Reproduce the material below from the line that contains "The width and" through the end, and leave the pictures out.

___ Data shown ___

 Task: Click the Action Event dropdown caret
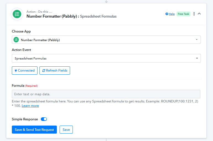point(197,58)
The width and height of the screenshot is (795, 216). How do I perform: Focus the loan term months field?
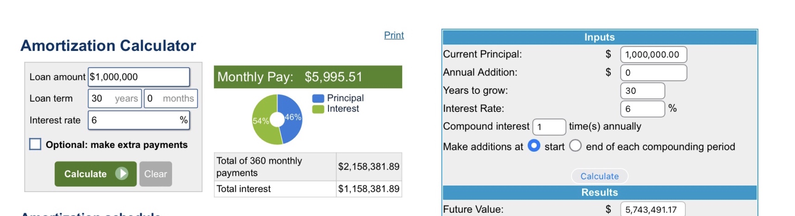point(170,99)
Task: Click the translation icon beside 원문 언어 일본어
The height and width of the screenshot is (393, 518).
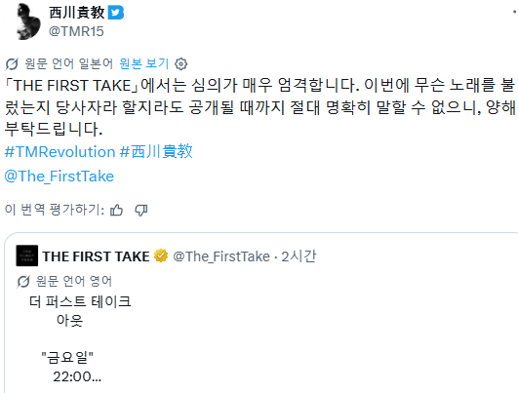Action: pyautogui.click(x=12, y=63)
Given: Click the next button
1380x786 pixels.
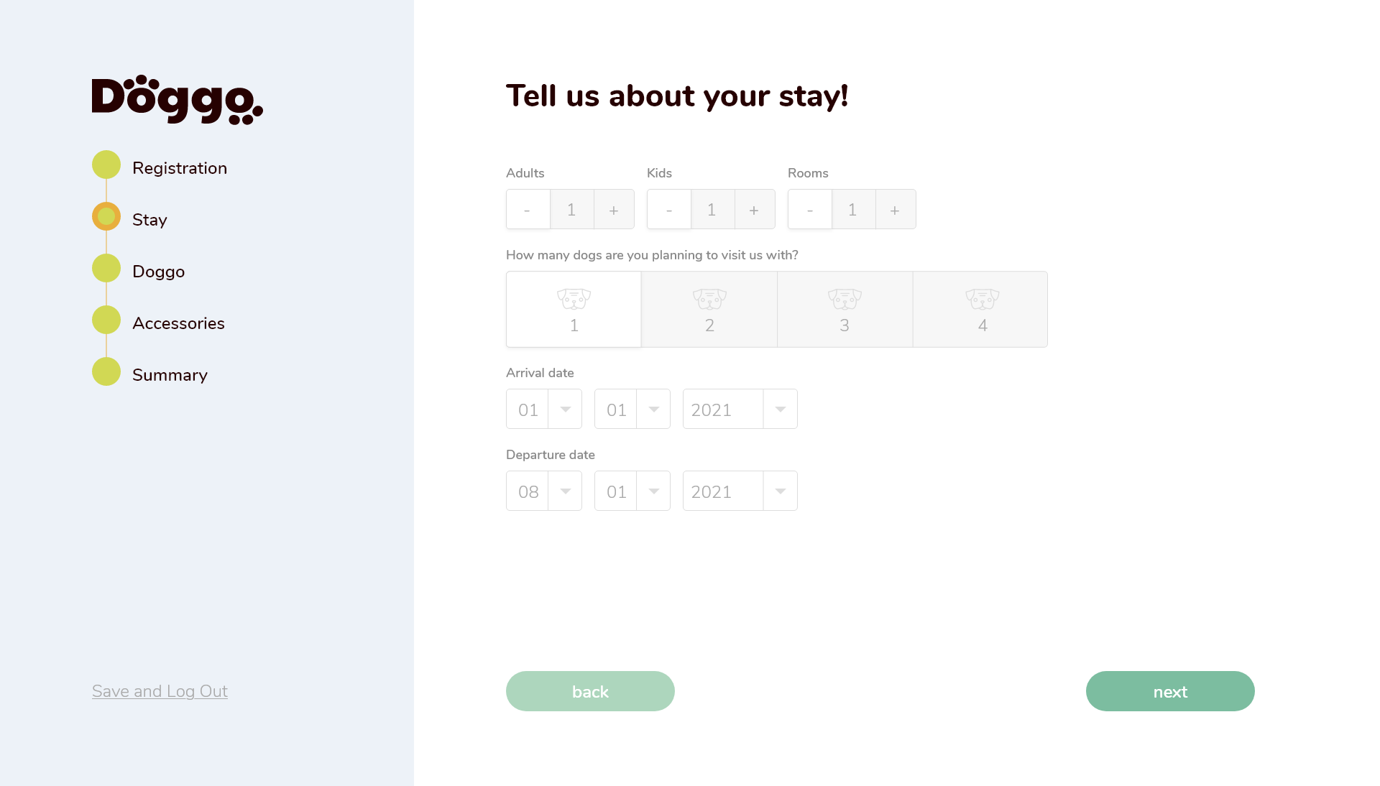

___

**Task result:**
The width and height of the screenshot is (795, 216). How do I perform: Focus the loan term months field?
point(170,99)
Task: Click the translation icon beside 원문 언어 일본어
The height and width of the screenshot is (393, 518).
Action: pyautogui.click(x=12, y=63)
Given: Click the next button
1380x786 pixels.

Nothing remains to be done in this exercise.